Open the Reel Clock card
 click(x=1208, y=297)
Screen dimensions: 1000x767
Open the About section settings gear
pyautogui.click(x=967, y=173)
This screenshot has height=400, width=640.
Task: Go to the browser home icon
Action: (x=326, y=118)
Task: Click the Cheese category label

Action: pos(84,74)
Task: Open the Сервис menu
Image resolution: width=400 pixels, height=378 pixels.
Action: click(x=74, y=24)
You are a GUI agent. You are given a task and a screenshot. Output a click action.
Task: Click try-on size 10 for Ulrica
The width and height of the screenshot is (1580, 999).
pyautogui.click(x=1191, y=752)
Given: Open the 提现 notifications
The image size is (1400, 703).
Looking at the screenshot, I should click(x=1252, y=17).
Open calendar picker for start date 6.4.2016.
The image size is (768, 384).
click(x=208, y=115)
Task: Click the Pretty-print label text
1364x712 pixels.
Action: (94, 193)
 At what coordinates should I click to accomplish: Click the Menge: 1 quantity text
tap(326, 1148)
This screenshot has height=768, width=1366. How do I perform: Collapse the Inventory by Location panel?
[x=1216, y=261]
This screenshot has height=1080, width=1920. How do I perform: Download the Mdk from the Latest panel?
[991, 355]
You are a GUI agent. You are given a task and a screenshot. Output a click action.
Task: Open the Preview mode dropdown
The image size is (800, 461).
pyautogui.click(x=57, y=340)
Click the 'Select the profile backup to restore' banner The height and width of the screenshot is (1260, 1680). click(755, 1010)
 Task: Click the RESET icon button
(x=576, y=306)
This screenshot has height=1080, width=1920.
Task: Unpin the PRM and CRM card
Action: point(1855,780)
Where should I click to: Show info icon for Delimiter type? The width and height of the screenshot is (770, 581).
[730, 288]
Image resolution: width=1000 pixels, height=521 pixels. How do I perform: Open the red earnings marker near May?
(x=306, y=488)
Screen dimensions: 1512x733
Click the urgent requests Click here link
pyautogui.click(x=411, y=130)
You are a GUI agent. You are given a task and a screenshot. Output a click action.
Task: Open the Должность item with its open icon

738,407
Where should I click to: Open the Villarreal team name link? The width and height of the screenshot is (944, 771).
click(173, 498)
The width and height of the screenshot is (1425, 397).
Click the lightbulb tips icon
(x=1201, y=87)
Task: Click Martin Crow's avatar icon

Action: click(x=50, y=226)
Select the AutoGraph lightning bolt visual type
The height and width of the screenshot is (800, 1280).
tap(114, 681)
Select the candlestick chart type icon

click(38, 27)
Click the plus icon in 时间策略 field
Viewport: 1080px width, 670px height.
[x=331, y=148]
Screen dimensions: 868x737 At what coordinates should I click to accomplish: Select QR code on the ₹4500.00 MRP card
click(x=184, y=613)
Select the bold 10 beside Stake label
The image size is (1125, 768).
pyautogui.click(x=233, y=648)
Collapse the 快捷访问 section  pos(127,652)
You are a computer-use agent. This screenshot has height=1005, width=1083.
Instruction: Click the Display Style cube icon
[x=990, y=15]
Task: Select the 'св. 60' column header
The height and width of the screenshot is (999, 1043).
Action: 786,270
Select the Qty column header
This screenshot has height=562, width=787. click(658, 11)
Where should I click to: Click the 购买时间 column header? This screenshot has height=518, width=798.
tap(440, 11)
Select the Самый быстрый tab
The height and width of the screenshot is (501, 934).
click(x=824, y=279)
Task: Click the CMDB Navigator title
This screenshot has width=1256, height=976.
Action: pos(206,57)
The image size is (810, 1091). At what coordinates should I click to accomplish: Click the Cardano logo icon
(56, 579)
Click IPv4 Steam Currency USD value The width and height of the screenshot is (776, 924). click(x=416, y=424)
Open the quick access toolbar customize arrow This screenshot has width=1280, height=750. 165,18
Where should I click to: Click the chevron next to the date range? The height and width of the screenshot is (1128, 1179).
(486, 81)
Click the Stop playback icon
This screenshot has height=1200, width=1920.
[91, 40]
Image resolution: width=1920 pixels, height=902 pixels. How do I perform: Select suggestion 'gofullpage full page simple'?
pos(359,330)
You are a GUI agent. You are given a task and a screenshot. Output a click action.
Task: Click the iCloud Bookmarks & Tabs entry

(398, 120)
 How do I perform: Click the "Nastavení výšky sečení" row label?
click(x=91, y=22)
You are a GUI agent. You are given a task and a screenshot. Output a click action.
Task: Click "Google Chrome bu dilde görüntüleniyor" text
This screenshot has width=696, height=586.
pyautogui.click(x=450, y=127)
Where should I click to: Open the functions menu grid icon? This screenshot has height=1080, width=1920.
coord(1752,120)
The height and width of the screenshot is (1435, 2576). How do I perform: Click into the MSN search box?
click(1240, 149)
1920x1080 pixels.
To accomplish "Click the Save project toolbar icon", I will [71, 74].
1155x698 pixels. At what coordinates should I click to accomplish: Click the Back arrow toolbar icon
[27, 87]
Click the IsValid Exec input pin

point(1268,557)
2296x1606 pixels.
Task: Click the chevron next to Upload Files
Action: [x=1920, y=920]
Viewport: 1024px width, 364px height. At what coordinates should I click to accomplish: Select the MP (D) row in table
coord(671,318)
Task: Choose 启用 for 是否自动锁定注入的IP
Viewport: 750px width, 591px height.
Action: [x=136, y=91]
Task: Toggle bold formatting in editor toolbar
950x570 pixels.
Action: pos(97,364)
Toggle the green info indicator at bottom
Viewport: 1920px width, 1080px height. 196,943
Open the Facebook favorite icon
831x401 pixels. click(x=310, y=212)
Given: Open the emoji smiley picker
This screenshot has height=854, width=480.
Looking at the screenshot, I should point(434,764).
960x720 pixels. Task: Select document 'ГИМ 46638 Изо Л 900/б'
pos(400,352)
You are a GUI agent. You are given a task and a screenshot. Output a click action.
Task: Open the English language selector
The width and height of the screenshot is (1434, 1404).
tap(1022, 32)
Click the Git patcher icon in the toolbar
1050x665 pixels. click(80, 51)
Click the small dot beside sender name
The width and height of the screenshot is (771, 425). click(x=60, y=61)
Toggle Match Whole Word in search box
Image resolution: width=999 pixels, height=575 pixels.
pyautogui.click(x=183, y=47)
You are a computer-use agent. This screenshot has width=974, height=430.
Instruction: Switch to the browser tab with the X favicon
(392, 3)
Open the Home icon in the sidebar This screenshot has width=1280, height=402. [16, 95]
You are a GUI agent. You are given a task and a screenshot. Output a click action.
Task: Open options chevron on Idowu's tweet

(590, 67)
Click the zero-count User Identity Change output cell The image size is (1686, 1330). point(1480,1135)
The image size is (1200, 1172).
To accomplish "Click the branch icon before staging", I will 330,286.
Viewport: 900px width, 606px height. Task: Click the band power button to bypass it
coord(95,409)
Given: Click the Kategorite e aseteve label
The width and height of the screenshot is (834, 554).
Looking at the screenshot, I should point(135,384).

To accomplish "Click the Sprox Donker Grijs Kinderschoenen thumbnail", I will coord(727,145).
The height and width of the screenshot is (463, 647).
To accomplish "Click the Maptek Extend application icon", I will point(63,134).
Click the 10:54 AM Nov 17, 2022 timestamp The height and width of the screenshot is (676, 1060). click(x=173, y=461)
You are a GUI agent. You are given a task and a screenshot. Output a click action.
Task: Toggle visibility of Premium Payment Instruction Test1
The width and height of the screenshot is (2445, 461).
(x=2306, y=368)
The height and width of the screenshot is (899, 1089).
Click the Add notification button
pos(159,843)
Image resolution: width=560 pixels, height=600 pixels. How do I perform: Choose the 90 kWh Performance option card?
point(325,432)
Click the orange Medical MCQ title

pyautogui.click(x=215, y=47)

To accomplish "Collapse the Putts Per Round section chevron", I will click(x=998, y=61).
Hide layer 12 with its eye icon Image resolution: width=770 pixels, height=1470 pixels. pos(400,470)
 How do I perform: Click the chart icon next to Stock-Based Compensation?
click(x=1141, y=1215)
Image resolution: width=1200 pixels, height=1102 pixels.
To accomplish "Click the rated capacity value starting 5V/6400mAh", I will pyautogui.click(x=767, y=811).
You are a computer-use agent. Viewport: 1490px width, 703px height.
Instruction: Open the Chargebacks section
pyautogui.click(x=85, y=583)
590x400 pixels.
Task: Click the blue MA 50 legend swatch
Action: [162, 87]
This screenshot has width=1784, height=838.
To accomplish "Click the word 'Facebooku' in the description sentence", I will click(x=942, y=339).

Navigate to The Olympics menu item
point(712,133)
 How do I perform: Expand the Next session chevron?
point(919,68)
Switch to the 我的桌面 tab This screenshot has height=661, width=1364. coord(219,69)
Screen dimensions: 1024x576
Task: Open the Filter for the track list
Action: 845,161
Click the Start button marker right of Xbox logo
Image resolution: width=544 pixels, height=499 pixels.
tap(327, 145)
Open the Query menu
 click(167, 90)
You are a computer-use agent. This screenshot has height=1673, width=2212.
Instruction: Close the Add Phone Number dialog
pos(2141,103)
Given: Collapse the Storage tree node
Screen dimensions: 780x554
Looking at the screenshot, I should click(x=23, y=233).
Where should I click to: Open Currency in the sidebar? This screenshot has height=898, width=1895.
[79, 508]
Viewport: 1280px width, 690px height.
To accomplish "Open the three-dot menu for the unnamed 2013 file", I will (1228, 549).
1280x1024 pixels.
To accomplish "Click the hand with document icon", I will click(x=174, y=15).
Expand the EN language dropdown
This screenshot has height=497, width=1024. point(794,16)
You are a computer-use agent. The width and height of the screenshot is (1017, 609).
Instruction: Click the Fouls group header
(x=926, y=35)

--------------------------------

• OBJECTIVE
Rewrite the stretch from the line containing "Where should I click to: Open the functions" through the line containing "1050x665 pixels. click(80, 51)", changing "toolbar" to "tool bar" everywhere in it and leaving everything else the same.

• RESULT FOR THIS TASK
Where should I click to: Open the functions menu grid icon? This screenshot has height=1080, width=1920.
coord(1752,120)
The height and width of the screenshot is (1435, 2576). How do I perform: Click into the MSN search box?
click(1240, 149)
1920x1080 pixels.
To accomplish "Click the Save project tool bar icon", I will [71, 74].
1155x698 pixels. At what coordinates should I click to accomplish: Click the Back arrow tool bar icon
[27, 87]
Click the IsValid Exec input pin

point(1268,557)
2296x1606 pixels.
Task: Click the chevron next to Upload Files
Action: [x=1920, y=920]
Viewport: 1024px width, 364px height. At what coordinates should I click to accomplish: Select the MP (D) row in table
coord(671,318)
Task: Choose 启用 for 是否自动锁定注入的IP
Viewport: 750px width, 591px height.
Action: [x=136, y=91]
Task: Toggle bold formatting in editor tool bar
950x570 pixels.
Action: pos(97,364)
Toggle the green info indicator at bottom
Viewport: 1920px width, 1080px height. 196,943
Open the Facebook favorite icon
831x401 pixels. click(x=310, y=212)
Given: Open the emoji smiley picker
This screenshot has height=854, width=480.
Looking at the screenshot, I should point(434,764).
960x720 pixels. Task: Select document 'ГИМ 46638 Изо Л 900/б'
pos(400,352)
You are a GUI agent. You are given a task and a screenshot. Output a click action.
Task: Open the English language selector
The width and height of the screenshot is (1434, 1404).
tap(1022, 32)
Click the Git patcher icon in the tool bar
1050x665 pixels. click(80, 51)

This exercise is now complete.